Bureau Seminar, March 30, 2007
Flying the Colorado: Finding Salinity Sources
Bureau of Economic Geology, Jackson School of Geosciences, University of Texas at Austin.
Salty water in West Texas has farmers and water suppliers pointing at oil producers, oil producers pointing at Permian evaporites, and everyone pointing at salt cedar. Salinization of soil and water, from whatever source, is a growing threat to agriculture and water supplies, not only in West Texas but also in arid, coastal, and former oil producing areas worldwide. The increase in electrical conductivity that accompanies salinization makes geophysics an especially effective tool in salinization studies, but used alone can only provide circumstantial evidence of salinity sources and types. Ongoing collaborative investigations along the upper Colorado River present a rare opportunity to iteratively integrate results from an airborne geophysical survey, well drilling and water analyses, and ground- and borehole-geophysical measurements. Airborne electromagnetic induction (EM) data acquired along 437 km of river and tributary stream axes in 2005 identified discrete salinized streambed segments, including several near oil fields.

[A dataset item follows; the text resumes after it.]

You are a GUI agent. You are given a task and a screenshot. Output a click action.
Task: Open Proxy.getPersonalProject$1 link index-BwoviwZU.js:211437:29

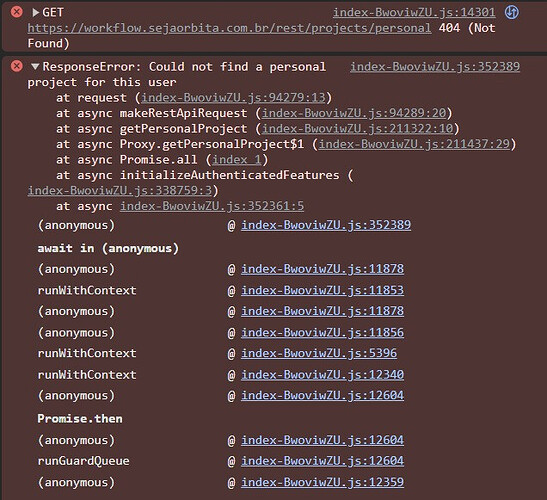pos(414,144)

A round of monitor wells in one of the oil fields verified groundwater salinization but failed to delineate salinization nor identify specific sources. Subsequent ground and borehole geophysical surveys complemented airborne EM and well data by establishing lateral and vertical salinization bounds, discovering source areas, and guiding remedial activities. A similar approach applied to other large river basins in Texas and elsewhere could rapidly identify important salinity sources and prioritize remedial actions.